Neither of Trump’s impeachments was over a trivial matter. They were historic abuses of power that went well beyond the crimes of any recent leader, including Richard Nixon. Neither of those impeachments were partisan, except in the sense that the modern Republican Party would not indict Trump for anything, no matter how terrible.
What did the holder of the limp gavel think about Trump’s actions following Jan. 6? As Rebekah Sager reported in April, McCarthy was a bit less willing to give Trump a pass at the time. In fact, McCarthy and other Republican leaders believed that “Trump was directly responsible for the insurrection on the U.S. Capitol” and reportedly told other Republicans in Congress that they would ask Trump to resign. But that was, of course, before McCarthy touched base with his funders, checked in with the most radical faction of his party, or surrendered the House to people who think he’s a dunce.
Now the only real question is … can they?
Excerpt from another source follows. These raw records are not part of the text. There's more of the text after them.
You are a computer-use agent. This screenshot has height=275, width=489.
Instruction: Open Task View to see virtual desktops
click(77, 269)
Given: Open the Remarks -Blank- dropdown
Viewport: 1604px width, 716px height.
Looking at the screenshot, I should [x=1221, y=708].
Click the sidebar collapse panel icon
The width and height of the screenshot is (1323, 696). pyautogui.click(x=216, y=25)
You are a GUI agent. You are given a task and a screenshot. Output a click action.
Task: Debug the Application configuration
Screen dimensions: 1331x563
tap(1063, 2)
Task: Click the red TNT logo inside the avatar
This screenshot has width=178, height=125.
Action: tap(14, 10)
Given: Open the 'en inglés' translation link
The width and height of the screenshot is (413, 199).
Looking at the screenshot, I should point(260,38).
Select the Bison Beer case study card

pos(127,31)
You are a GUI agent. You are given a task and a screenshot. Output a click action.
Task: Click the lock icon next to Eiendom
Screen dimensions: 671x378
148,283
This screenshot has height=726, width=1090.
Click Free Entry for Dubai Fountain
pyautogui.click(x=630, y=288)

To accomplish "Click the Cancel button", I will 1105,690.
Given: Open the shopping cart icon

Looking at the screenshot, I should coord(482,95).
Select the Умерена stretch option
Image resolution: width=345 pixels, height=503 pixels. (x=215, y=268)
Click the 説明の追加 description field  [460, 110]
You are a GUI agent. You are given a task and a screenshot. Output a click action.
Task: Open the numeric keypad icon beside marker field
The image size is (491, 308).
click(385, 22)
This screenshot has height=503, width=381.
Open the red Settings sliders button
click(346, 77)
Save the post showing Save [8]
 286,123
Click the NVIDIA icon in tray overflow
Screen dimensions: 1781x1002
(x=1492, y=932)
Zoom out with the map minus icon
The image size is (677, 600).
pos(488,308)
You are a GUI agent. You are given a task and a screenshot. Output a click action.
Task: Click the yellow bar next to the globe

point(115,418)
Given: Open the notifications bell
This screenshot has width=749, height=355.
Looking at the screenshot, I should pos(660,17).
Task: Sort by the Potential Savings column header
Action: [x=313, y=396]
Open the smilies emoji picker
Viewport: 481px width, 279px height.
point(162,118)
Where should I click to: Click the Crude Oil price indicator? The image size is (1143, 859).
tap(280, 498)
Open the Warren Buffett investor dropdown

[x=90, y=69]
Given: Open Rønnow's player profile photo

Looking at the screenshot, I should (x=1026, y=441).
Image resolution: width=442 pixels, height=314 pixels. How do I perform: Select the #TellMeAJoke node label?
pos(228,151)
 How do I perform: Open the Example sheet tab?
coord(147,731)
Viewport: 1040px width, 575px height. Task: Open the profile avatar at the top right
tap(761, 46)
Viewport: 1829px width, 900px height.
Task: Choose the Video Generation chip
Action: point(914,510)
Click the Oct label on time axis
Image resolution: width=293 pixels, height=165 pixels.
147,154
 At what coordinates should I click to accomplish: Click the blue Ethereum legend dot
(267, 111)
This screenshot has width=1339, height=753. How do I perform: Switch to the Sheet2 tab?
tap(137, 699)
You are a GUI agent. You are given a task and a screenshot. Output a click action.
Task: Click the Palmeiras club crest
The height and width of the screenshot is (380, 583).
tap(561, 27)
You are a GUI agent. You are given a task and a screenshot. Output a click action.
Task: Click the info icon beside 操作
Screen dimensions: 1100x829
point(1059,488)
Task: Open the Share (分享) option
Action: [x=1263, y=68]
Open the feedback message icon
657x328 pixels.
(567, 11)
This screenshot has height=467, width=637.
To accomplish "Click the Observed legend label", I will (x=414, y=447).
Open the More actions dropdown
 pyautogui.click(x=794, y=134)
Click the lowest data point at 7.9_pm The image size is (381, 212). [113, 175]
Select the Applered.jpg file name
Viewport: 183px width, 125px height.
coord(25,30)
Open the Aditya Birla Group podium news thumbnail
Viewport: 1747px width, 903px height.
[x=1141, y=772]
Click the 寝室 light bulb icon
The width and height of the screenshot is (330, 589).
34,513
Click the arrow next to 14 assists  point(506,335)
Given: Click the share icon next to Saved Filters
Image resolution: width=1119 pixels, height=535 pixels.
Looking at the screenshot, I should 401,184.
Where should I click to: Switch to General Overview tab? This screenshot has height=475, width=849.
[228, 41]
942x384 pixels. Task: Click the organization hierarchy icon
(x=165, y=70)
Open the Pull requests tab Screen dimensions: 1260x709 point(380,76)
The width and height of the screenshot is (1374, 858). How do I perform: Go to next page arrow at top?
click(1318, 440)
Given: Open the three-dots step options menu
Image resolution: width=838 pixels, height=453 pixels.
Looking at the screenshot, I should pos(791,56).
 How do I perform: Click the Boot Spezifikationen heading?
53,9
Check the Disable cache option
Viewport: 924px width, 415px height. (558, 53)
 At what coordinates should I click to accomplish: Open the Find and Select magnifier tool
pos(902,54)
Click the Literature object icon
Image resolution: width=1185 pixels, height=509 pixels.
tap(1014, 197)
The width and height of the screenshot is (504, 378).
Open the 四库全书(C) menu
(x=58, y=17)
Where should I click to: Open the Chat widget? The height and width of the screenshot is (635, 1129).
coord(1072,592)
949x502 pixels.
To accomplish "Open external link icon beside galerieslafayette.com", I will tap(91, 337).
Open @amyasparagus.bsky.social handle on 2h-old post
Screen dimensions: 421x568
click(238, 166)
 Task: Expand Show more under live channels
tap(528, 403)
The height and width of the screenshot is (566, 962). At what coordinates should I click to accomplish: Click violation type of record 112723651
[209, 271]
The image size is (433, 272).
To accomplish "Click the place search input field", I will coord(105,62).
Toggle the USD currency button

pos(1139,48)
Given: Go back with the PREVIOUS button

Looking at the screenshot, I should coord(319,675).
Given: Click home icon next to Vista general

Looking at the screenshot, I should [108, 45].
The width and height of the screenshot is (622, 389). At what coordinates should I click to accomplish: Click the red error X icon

Can House Republicans actually hand Trump a clean record?
Not in any practical sense, of course. What Trump did, the impeachments that it generated, and the way that Mitch McConnell used his control of the Senate to protect Trump from conviction are already a part of the public record. Donald Trump was impeached in the House, twice, and nothing is going to change that.
That doesn’t mean that Republicans can’t still show their infinite loyalty to Trump and once again shove America’s collective nose into the idea that justice has any meaning for those at the top of the pyramid. It just means it would be worse than pointless.
There is no mechanism in the Constitution that allows an impeachment to be expunged. Yes, say Republicans, but there’s also nothing in the Constitution that says an impeachment can’t be expunged. So there.
This is true, precisely because the authors of the document likely recognized the boneheaded uselessness of any such expungement. Any impeachment is, by necessity, an expression of the will of the sitting House of Representatives in the current Congress. A new Congress can certainly issue a statement disagreeing with the opinion of a past House, but that new statement in no way invalidates the opinion of the House that issued the impeachment in the first place.
They cannot make it as if this never happened. It happened. It will literally be in the history books … assuming those books are edited by Ron DeSantis and Greg Abbott.
The fact that Republicans are even talking about this makes it likely that they’re going to try it. In fact, Republicans put even more pointless bills before the House twice already that would have expunged both impeachments, even though they knew those bills would go nowhere. Because this isn’t about justice. It’s about show.
Letting the Republicans once again show that protecting Donald Trump’s ego is their highest priority? Sure. Let them.